(Data for analysis begins)

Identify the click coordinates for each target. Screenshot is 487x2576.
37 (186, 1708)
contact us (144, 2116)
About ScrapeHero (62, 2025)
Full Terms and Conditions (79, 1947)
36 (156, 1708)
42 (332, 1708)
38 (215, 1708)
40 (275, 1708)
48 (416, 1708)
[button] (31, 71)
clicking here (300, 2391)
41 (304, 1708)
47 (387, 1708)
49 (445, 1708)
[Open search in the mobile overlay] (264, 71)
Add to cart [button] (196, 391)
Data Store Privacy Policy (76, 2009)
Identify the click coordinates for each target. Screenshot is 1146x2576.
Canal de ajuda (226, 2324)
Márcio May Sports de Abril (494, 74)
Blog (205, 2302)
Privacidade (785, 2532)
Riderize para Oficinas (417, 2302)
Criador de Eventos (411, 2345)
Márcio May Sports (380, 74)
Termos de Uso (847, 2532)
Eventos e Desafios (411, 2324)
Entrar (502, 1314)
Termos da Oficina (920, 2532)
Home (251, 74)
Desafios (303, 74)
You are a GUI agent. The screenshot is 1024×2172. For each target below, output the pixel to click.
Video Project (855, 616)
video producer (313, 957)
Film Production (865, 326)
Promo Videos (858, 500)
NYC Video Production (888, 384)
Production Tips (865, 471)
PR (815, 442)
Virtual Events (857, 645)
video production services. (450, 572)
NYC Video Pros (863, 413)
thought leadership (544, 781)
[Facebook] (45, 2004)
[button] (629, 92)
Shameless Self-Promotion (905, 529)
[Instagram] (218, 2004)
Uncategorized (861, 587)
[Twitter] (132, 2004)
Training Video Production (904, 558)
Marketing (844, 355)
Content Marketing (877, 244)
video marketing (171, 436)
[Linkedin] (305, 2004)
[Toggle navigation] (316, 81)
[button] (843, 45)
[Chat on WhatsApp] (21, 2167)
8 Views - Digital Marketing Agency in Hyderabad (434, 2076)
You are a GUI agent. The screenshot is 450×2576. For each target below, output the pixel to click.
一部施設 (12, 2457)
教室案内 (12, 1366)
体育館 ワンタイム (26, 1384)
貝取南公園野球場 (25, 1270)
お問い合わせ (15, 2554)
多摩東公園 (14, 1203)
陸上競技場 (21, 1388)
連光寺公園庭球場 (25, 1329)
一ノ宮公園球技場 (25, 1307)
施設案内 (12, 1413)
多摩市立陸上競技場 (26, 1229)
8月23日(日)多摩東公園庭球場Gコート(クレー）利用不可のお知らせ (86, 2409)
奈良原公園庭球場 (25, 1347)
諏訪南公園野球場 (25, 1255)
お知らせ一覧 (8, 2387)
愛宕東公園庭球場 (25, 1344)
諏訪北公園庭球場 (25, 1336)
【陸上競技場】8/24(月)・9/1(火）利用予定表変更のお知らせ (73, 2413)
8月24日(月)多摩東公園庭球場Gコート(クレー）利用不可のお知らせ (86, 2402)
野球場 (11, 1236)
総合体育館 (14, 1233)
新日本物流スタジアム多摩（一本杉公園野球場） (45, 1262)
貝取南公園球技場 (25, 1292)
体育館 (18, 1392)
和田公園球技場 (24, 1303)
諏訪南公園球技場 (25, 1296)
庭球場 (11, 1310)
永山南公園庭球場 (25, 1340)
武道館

(Data for analysis ends)

#### Task brief:
The range runs from the line above containing "NYC Video Production (888, 384)" to the line containing "[Chat on WhatsApp] (21, 2167)", inclusive. Restate those lines word for word and no others.

#### Result of the exercise:
NYC Video Production (888, 384)
Production Tips (865, 471)
PR (815, 442)
Virtual Events (857, 645)
video production services. (450, 572)
NYC Video Pros (863, 413)
thought leadership (544, 781)
[Facebook] (45, 2004)
[button] (629, 92)
Shameless Self-Promotion (905, 529)
[Instagram] (218, 2004)
Uncategorized (861, 587)
[Twitter] (132, 2004)
Training Video Production (904, 558)
Marketing (844, 355)
Content Marketing (877, 244)
video marketing (171, 436)
[Linkedin] (305, 2004)
[Toggle navigation] (316, 81)
[button] (843, 45)
[Chat on WhatsApp] (21, 2167)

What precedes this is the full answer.